梁綠珠扭頭問吳歧,有些不明白他為什麼要問這樣的問題。
吳歧扭過頭去,仔仔細細的想了想,好笑道:“也不知道是不是我多想了,總覺得你的性子讓人難以捉摸,明明才見到你的時候,你看上去膽小怕事,可轉眼之間,就變的如此天不怕地不怕的,我以前還懷疑。”
說到這裏,吳歧頓了頓,梁綠珠想著過往他對自己的成見,撇嘴道:“懷疑我是裝的唄。”
吳歧愣了愣,幹咳了兩聲,有些尷尬:“話也不是這麼說的,隻不過,你還真是和你們家中任何人的性子都不同。”
梁綠珠沒有說話,其實她是知道的,真正的梁綠珠並不是這個性子,一家子都懦弱可欺,這才是別人都覺得你好欺負的原因。
其實,仔仔細細的想想看,就依著梁綠珠本尊的性子,當初即使沒有楊家,也有下個王家張家。
悲慘的命運總是那麼出奇的相似,隻不過,一切的本質還是在人不在天。
“你?”吳歧見她沒有反應,以為她是想到了過往,心生怨恨,連忙道:“我過去,確實有些過分,你還在氣我?”
梁綠珠扭頭過去看著吳歧,之前沉重的心情終於還是消散了很多,什麼都過去了,她現在才是真正的梁綠珠,她已經替她將爹娘都照顧好了,一個支離破碎,遭人詬病的家已經完美到了這個地步了。
這不是很好了嗎,她就不該再介意那麼多才是。
“綠珠?”吳歧等了梁綠珠半響也沒有等到一句話來,忍不住叫了她一聲。
“你覺得愧疚嗎?”梁綠珠忽然之間反問。
吳歧仔仔細細的想了想,點了點頭,又搖了搖頭。
“初一想起來,還真是有些愧疚可仔細一想,我似乎也沒占你什麼好處,說到底,我也沒討到什麼好來。”
是嗎?為什麼在她看來,在過去的很長一段時間裏,吳歧都是一個陰魂不散,總能適時的出現,壞她事情呢?
挑這眉想了想過往,梁綠珠搖頭:“記仇,嘴欠還門縫裏看人。”
聽她這麼一說,吳歧急了:“那是我以為你想勾引我。”
他說的這話,又急又大聲,一時之間,便是引起了眾人古怪的目光來了。
梁綠珠伸手將臉遮了遮,撇嘴道:“你想的倒美。”
看著她這樣子,儼然是在嫌惡自己,吳歧咬牙,暗自懊惱,他這是說的什麼話!
忽然之間,船頭撞在了岸邊上,因為他沒有控製好速度,所以船猛的撞擊在岸上,惹得船上的人一時之間失了重心。
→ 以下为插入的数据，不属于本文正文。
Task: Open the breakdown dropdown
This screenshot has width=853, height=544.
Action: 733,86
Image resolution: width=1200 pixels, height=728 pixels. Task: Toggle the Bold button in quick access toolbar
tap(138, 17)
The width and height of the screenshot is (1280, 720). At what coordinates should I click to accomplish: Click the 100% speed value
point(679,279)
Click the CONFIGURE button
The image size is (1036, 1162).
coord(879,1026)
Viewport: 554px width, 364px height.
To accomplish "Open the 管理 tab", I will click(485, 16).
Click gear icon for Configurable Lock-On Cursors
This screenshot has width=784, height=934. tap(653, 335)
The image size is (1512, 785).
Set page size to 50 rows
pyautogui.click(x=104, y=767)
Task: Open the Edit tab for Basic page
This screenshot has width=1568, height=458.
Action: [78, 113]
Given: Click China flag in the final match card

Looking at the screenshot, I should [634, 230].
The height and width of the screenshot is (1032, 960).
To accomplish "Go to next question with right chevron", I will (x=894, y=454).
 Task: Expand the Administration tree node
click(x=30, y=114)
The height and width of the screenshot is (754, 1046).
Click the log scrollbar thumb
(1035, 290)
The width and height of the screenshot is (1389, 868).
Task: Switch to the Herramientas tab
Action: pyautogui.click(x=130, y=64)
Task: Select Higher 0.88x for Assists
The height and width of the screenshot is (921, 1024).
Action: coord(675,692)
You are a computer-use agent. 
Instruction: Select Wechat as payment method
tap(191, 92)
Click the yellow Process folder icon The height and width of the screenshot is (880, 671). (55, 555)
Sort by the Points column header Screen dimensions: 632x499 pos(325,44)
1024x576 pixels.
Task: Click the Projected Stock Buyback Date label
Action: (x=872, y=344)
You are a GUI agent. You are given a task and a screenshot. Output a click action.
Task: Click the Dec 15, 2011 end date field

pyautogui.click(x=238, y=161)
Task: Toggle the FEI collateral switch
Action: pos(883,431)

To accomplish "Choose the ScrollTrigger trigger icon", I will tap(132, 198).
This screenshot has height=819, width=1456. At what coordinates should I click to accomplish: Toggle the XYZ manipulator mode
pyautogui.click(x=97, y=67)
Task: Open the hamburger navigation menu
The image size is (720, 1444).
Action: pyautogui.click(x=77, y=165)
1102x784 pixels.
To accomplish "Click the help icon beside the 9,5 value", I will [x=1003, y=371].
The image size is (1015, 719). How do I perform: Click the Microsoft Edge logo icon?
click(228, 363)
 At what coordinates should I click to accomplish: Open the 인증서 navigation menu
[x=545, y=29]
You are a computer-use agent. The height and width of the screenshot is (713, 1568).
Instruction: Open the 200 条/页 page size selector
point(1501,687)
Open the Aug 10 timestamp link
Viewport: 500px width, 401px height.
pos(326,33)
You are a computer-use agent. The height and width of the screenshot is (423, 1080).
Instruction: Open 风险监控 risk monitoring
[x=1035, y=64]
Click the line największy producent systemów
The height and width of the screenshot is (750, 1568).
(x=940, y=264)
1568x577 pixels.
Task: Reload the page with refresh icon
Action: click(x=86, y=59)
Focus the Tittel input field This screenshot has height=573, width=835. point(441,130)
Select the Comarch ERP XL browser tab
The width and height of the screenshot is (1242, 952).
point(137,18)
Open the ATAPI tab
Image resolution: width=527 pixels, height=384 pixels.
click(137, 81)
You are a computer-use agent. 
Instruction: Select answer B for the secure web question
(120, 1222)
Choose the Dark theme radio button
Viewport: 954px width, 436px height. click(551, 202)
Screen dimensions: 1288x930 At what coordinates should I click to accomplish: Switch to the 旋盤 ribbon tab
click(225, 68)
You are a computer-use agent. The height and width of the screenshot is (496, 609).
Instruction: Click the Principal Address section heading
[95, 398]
梁綠珠的身體也是不自覺的前傾了一些,但是很快,已經有人將梁綠珠給拉住了。
是吳歧,他猛的將梁綠珠帶到了自己的懷裏,待兩人穩住了身形,他才幽幽的說了一句:“這不是 癡心妄想了一番嗎?”
“嘴欠!”梁綠珠瞪了他一眼,從他懷裏掙了開去,吳歧實在是不願意鬆手的,可是眼下他們還在船上,而且船上大部分的人都下了船,他要是再這麼摟著人,豈不是讓船夫看了笑話去。
幹咳了一聲,十分自然的鬆開了她,兩人一前一後的下了船。
“悔不當初啊。”吳歧搖著頭,別有意味的說了一句。
梁綠珠剛剛下船,整個人還沒有站穩當,忽然聽見了她的聲音,差點沒有將腳踩到了別處去。
眼看著吳歧又要來扶她,梁綠珠瞪了她一眼,冷冷的回了一句:“嘴不欠要死人!”
吳歧失笑,趕忙跟了上去。
直到將梁綠珠送回了鋪子裏,吳歧才離開。
第二日一大早,梁綠珠早早的起來收拾了鋪子,才開了門,吳十八就上門來了,原本吳歧和吳十八說話也從來沒有避開過梁綠珠,如今吳十八憋了好半響也沒說出一句話來,倒是被吳歧給罵了一句。
“楊榮那隻腿廢了。”吳十八說這話的時候,還時不時的看向梁綠珠。
“什麼!”梁綠珠驚的立馬從桌子上坐了起來。
倒是吳歧麵色要正常許多,他隻是稍稍思量,就平靜的問了一句:“查過了沒有?”
“大夫開的藥方有問題,而且。”吳十八頓了頓,垂頭繼續道:“而且若不是及時發現,楊榮那條命都會沒了。”
“多給他一些銀子,提醒他注意提防,想要他性命的人大有人在。”
吳歧淡淡的說了一句,又恢複如常,徑直去做自己的事兒了。